このパターンもSaaSでは結構おなじみですよね。

 (4)のユーザー数課金でも紹介したGsuiteの料金表を見るとわかるかと思います。

(7)Freemium Business Model (フリーミアムモデル)

最後に、フリーミアムモデルです。
今は懐かしきクリスアンダーソンのフリー戦略で昔話題になりましたよね。
もう11年前というのが驚きです。

SaaSではないですが、今ではスマホゲームなんかが完全にこのモデルの価格戦略で禁断の勝ちパターンを生み出したり、前出のSlackもまたこのフリーミアムモデルを使用していますよね。
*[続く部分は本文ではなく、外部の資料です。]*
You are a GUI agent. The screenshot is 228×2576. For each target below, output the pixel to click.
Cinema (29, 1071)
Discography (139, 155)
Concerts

まずは無料で使ってみて、それ以上の機能拡張や利便性を高めたいユーザーに対して、有料プランを設けるという、わりとwebサービスではお決まりの戦い方かと思います。

価格モデルは組み合わせ

一つ一つの内容見ていて思いますが、恐らく多くのSaaSは、このうち1つのモデルを独立して使っているというよりは、いずれかを組み合わせて価格設定を行なっているものだと思います。

例えば、Slackの価格設定は、
(4)アクティブユーザー数課金
の例で使われていますが、
(2)従量課金
(6)機能別価格設定
(7)フリーミアムモデル

も組み合わせて設計されています。多分。

価格モデルに関しては、このサイトは7つで分類していますが、なんかダブり感が否めないというか、他にも色んな分類の仕方ありそうなので、もう少し分類方法や最新事例について次回以降深掘りしていこうと思います。